**TASK DATA:**

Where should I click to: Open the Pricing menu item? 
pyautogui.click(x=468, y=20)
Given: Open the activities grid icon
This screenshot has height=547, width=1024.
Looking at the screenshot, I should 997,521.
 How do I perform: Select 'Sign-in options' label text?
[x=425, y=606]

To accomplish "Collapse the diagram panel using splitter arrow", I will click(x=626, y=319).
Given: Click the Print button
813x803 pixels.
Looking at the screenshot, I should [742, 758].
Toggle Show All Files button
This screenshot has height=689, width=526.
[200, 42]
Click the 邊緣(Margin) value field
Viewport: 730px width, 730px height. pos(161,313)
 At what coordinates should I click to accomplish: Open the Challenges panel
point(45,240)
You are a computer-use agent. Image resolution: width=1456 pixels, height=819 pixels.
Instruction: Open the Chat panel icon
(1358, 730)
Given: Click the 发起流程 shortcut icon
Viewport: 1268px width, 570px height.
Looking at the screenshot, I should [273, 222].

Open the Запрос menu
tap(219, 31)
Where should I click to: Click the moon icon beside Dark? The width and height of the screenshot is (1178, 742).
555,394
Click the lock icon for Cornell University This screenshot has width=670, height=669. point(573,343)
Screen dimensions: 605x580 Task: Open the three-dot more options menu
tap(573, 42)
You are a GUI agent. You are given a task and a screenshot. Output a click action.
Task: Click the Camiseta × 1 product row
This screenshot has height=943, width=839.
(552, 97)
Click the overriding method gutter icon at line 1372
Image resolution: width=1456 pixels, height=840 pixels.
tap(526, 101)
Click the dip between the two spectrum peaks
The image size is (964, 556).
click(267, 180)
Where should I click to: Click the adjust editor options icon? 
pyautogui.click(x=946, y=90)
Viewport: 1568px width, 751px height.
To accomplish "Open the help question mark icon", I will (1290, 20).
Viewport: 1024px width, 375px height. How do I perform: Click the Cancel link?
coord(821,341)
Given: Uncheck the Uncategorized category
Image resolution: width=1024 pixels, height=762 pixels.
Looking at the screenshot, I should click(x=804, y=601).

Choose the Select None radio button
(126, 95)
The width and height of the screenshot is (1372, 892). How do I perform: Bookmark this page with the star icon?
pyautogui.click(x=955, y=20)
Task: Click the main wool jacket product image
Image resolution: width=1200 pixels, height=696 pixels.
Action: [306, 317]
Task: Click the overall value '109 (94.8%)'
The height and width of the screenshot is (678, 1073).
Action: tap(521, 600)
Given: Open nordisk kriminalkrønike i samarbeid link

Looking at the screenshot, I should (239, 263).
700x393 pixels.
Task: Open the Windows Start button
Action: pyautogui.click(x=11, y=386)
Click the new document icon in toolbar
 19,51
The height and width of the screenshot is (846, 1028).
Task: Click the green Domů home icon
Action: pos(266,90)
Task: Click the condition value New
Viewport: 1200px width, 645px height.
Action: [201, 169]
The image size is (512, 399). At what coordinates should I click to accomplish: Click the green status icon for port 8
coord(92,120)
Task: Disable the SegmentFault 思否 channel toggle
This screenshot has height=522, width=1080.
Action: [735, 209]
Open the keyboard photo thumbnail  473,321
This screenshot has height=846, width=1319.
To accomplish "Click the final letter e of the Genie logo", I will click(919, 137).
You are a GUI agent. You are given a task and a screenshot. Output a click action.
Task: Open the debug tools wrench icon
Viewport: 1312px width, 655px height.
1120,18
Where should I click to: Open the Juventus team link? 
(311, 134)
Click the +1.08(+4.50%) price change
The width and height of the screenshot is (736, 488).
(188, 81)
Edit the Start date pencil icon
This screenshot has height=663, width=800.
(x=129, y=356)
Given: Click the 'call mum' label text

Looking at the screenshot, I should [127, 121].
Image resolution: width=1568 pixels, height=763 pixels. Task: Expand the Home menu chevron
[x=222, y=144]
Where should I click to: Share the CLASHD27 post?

**EXERCISE BRIEF:** Format every line of the records above as a JSON list of strings, one string per line, leaving out blank lines.

**COMPLETED TASK:**
[
  "Where should I click to: Open the Pricing menu item? ",
  "pyautogui.click(x=468, y=20)",
  "Given: Open the activities grid icon",
  "This screenshot has height=547, width=1024.",
  "Looking at the screenshot, I should 997,521.",
  " How do I perform: Select 'Sign-in options' label text?",
  "[x=425, y=606]",
  "To accomplish \"Collapse the diagram panel using splitter arrow\", I will click(x=626, y=319).",
  "Given: Click the Print button",
  "813x803 pixels.",
  "Looking at the screenshot, I should [742, 758].",
  "Toggle Show All Files button",
  "This screenshot has height=689, width=526.",
  "[200, 42]",
  "Click the 邊緣(Margin) value field",
  "Viewport: 730px width, 730px height. pos(161,313)",
  " At what coordinates should I click to accomplish: Open the Challenges panel",
  "point(45,240)",
  "You are a computer-use agent. Image resolution: width=1456 pixels, height=819 pixels.",
  "Instruction: Open the Chat panel icon",
  "(1358, 730)",
  "Given: Click the 发起流程 shortcut icon",
  "Viewport: 1268px width, 570px height.",
  "Looking at the screenshot, I should [273, 222].",
  "Open the Запрос menu",
  "tap(219, 31)",
  "Where should I click to: Click the moon icon beside Dark? The width and height of the screenshot is (1178, 742).",
  "555,394",
  "Click the lock icon for Cornell University This screenshot has width=670, height=669. point(573,343)",
  "Screen dimensions: 605x580 Task: Open the three-dot more options menu",
  "tap(573, 42)",
  "You are a GUI agent. You are given a task and a screenshot. Output a click action.",
  "Task: Click the Camiseta × 1 product row",
  "This screenshot has height=943, width=839.",
  "(552, 97)",
  "Click the overriding method gutter icon at line 1372",
  "Image resolution: width=1456 pixels, height=840 pixels.",
  "tap(526, 101)",
  "Click the dip between the two spectrum peaks",
  "The image size is (964, 556).",
  "click(267, 180)",
  "Where should I click to: Click the adjust editor options icon? ",
  "pyautogui.click(x=946, y=90)",
  "Viewport: 1568px width, 751px height.",
  "To accomplish \"Open the help question mark icon\", I will (1290, 20).",
  "Viewport: 1024px width, 375px height. How do I perform: Click the Cancel link?",
  "coord(821,341)",
  "Given: Uncheck the Uncategorized category",
  "Image resolution: width=1024 pixels, height=762 pixels.",
  "Looking at the screenshot, I should click(x=804, y=601).",
  "Choose the Select None radio button",
  "(126, 95)",
  "The width and height of the screenshot is (1372, 892). How do I perform: Bookmark this page with the star icon?",
  "pyautogui.click(x=955, y=20)",
  "Task: Click the main wool jacket product image",
  "Image resolution: width=1200 pixels, height=696 pixels.",
  "Action: [306, 317]",
  "Task: Click the overall value '109 (94.8%)'",
  "The height and width of the screenshot is (678, 1073).",
  "Action: tap(521, 600)",
  "Given: Open nordisk kriminalkrønike i samarbeid link",
  "Looking at the screenshot, I should (239, 263).",
  "700x393 pixels.",
  "Task: Open the Windows Start button",
  "Action: pyautogui.click(x=11, y=386)",
  "Click the new document icon in toolbar",
  " 19,51",
  "The height and width of the screenshot is (846, 1028).",
  "Task: Click the green Domů home icon",
  "Action: pos(266,90)",
  "Task: Click the condition value New",
  "Viewport: 1200px width, 645px height.",
  "Action: [201, 169]",
  "The image size is (512, 399). At what coordinates should I click to accomplish: Click the green status icon for port 8",
  "coord(92,120)",
  "Task: Disable the SegmentFault 思否 channel toggle",
  "This screenshot has height=522, width=1080.",
  "Action: [735, 209]",
  "Open the keyboard photo thumbnail  473,321",
  "This screenshot has height=846, width=1319.",
  "To accomplish \"Click the final letter e of the Genie logo\", I will click(919, 137).",
  "You are a GUI agent. You are given a task and a screenshot. Output a click action.",
  "Task: Open the debug tools wrench icon",
  "Viewport: 1312px width, 655px height.",
  "1120,18",
  "Where should I click to: Open the Juventus team link? ",
  "(311, 134)",
  "Click the +1.08(+4.50%) price change",
  "The width and height of the screenshot is (736, 488).",
  "(188, 81)",
  "Edit the Start date pencil icon",
  "This screenshot has height=663, width=800.",
  "(x=129, y=356)",
  "Given: Click the 'call mum' label text",
  "Looking at the screenshot, I should [127, 121].",
  "Image resolution: width=1568 pixels, height=763 pixels. Task: Expand the Home menu chevron",
  "[x=222, y=144]",
  "Where should I click to: Share the CLASHD27 post?"
]